--- MATERIAL FOR THIS TASK ---

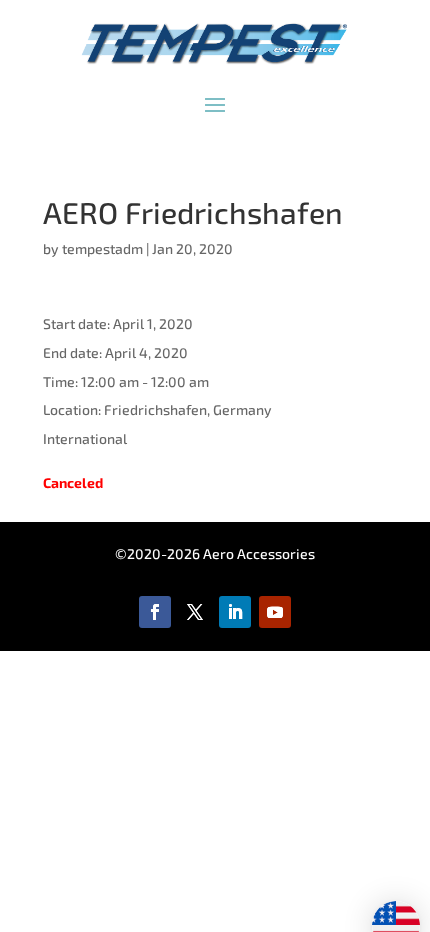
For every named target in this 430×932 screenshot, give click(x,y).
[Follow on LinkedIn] (235, 612)
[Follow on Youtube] (275, 612)
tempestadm (102, 248)
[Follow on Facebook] (155, 612)
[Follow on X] (195, 612)
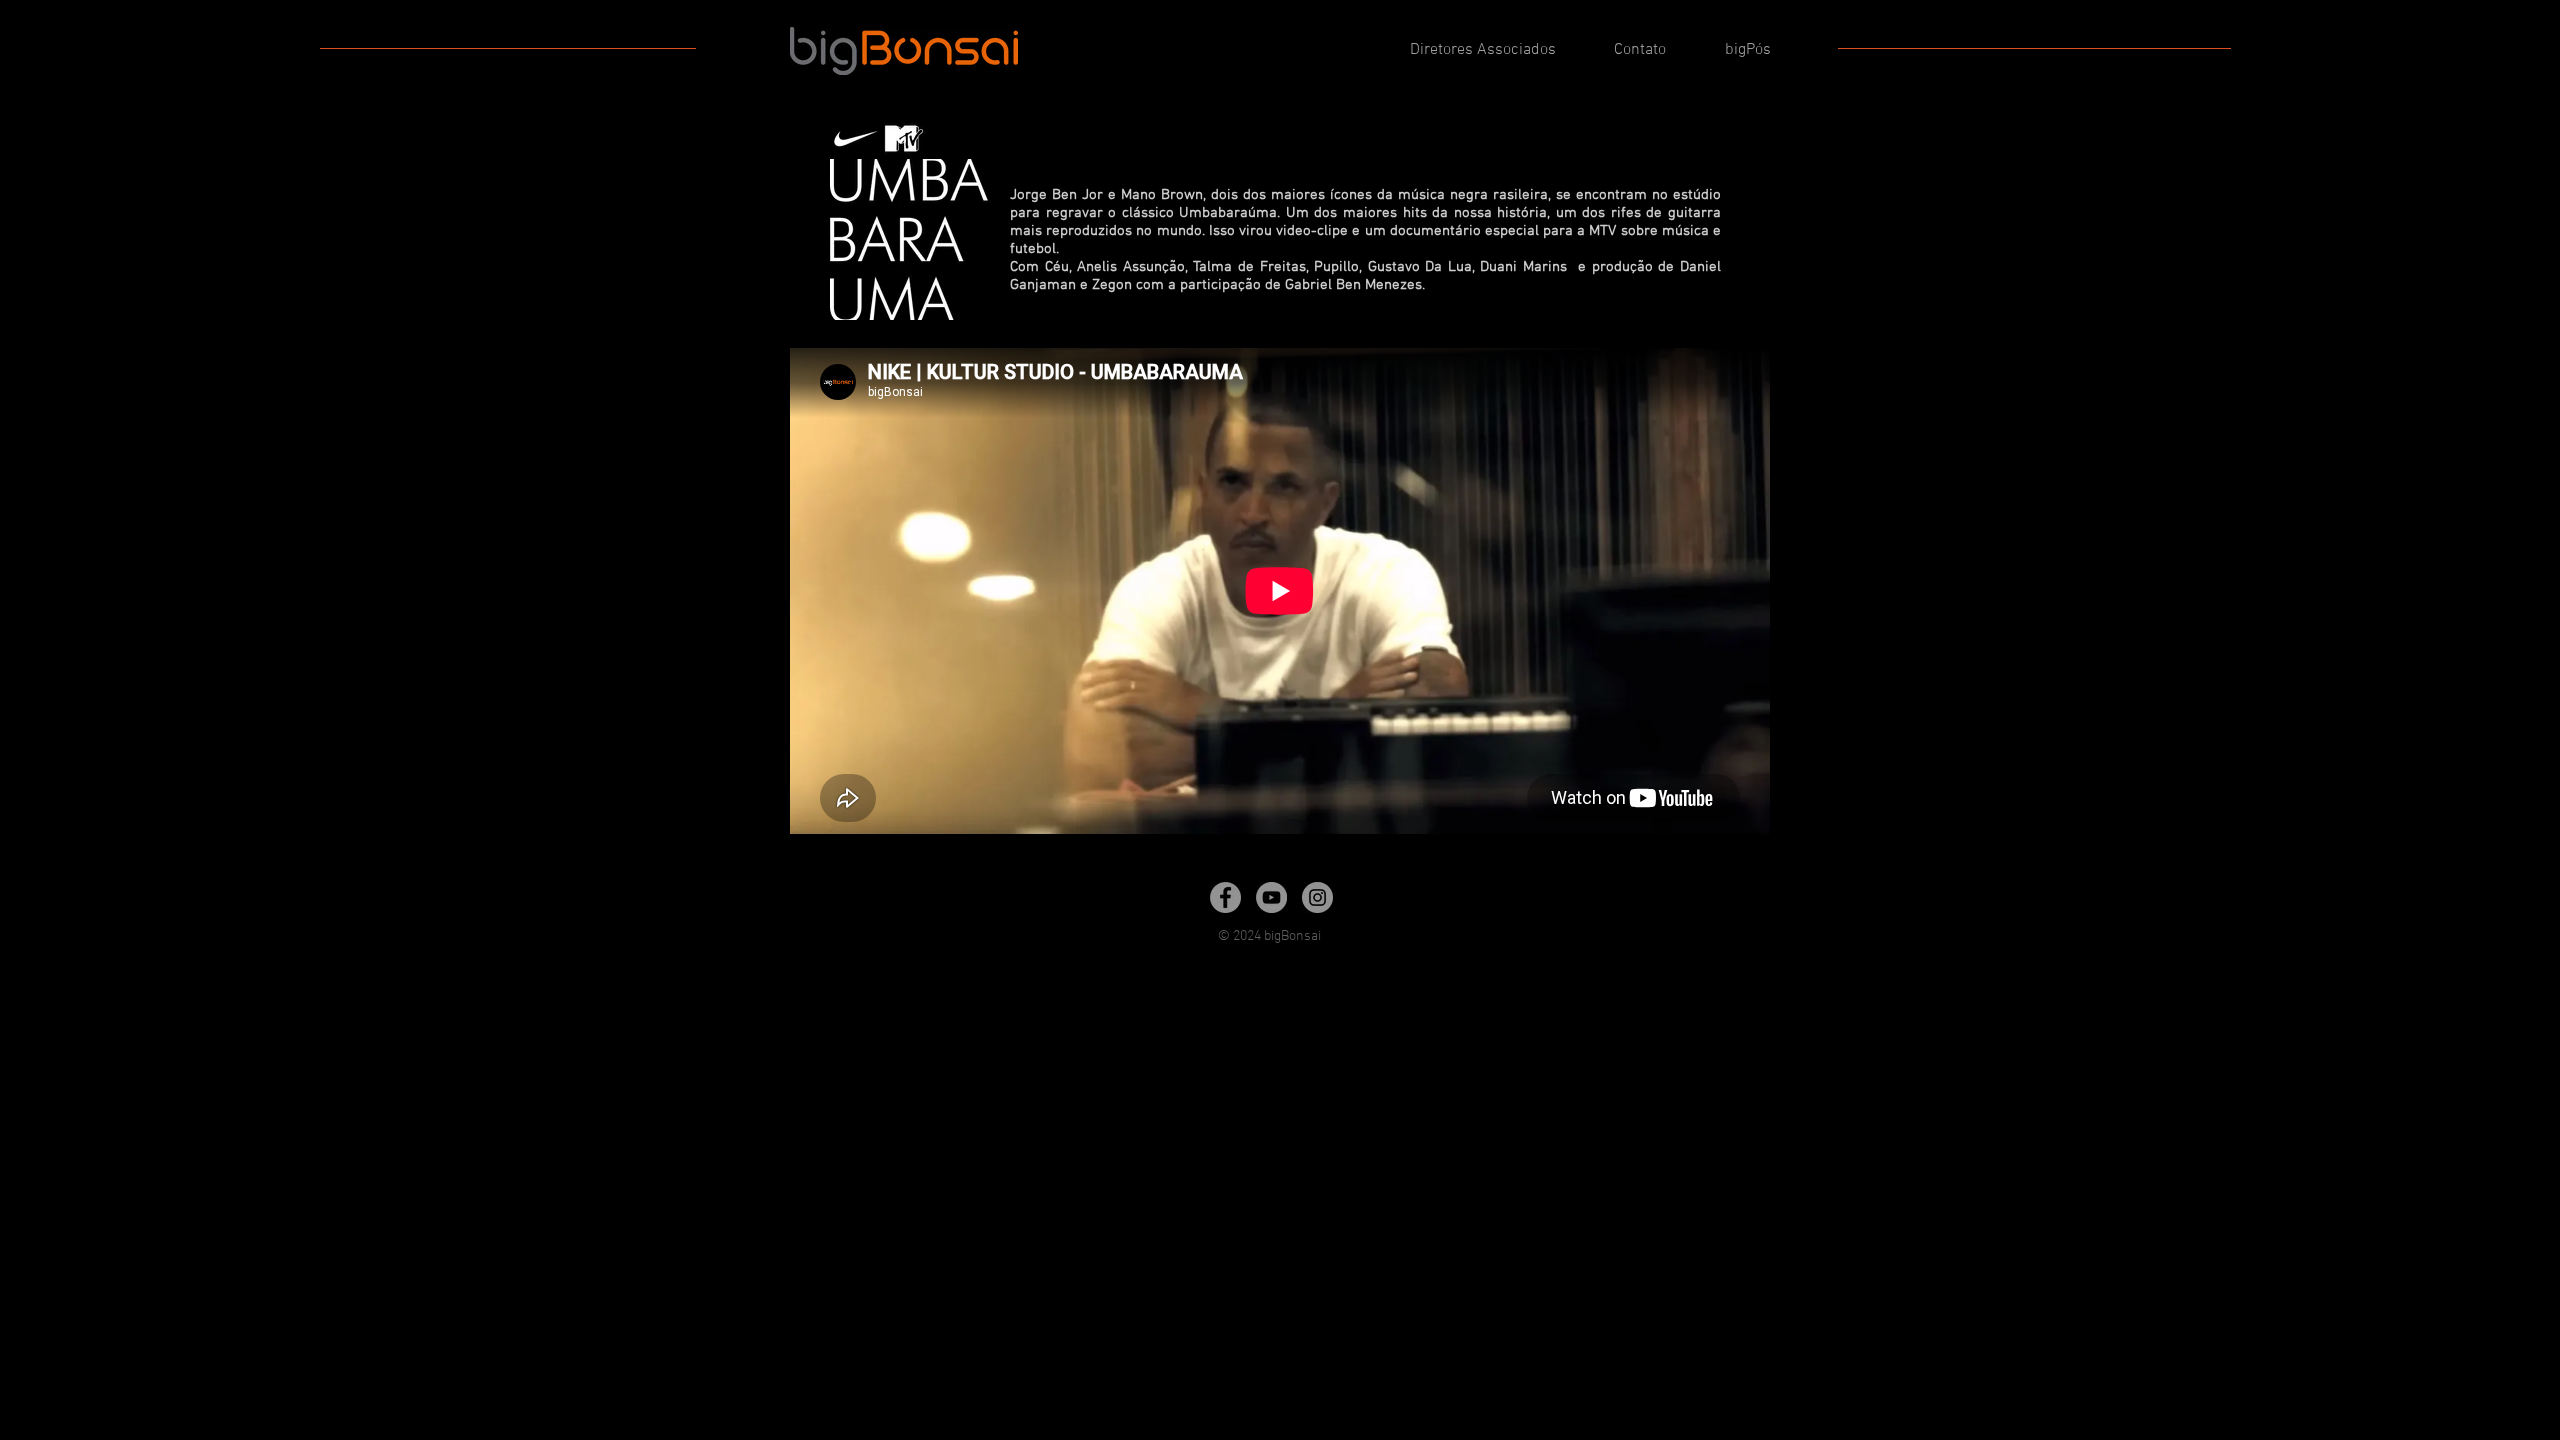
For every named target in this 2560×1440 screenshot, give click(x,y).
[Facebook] (1225, 897)
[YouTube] (1271, 897)
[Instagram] (1317, 897)
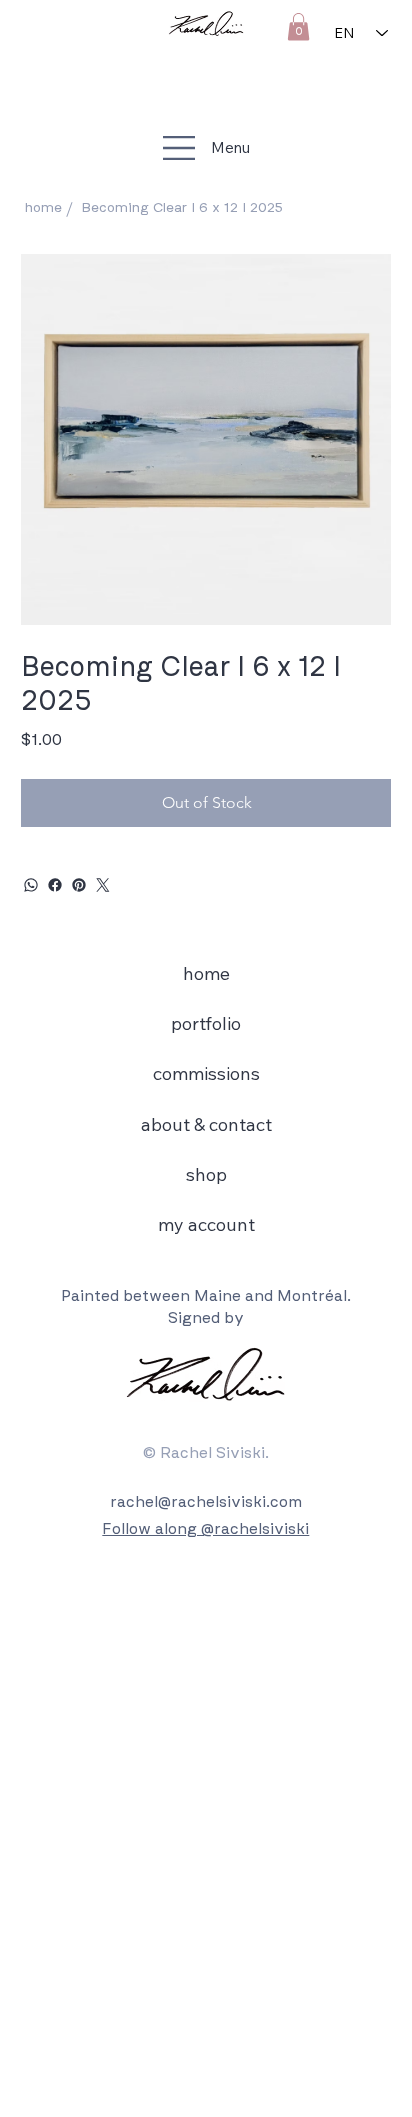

---

§ HOW TO COMPLETE THIS TASK:
Using the records above, output an exact copy without any pictures.

§ SOLUTION BELOW:
For every named target in this 430×932 screenshot, give click(x,y).
[Follow on LinkedIn] (235, 612)
[Follow on Youtube] (275, 612)
tempestadm (102, 248)
[Follow on Facebook] (155, 612)
[Follow on X] (195, 612)
For every named target in this 2560×1440 screenshot, give click(x,y).
[Facebook] (1225, 897)
[YouTube] (1271, 897)
[Instagram] (1317, 897)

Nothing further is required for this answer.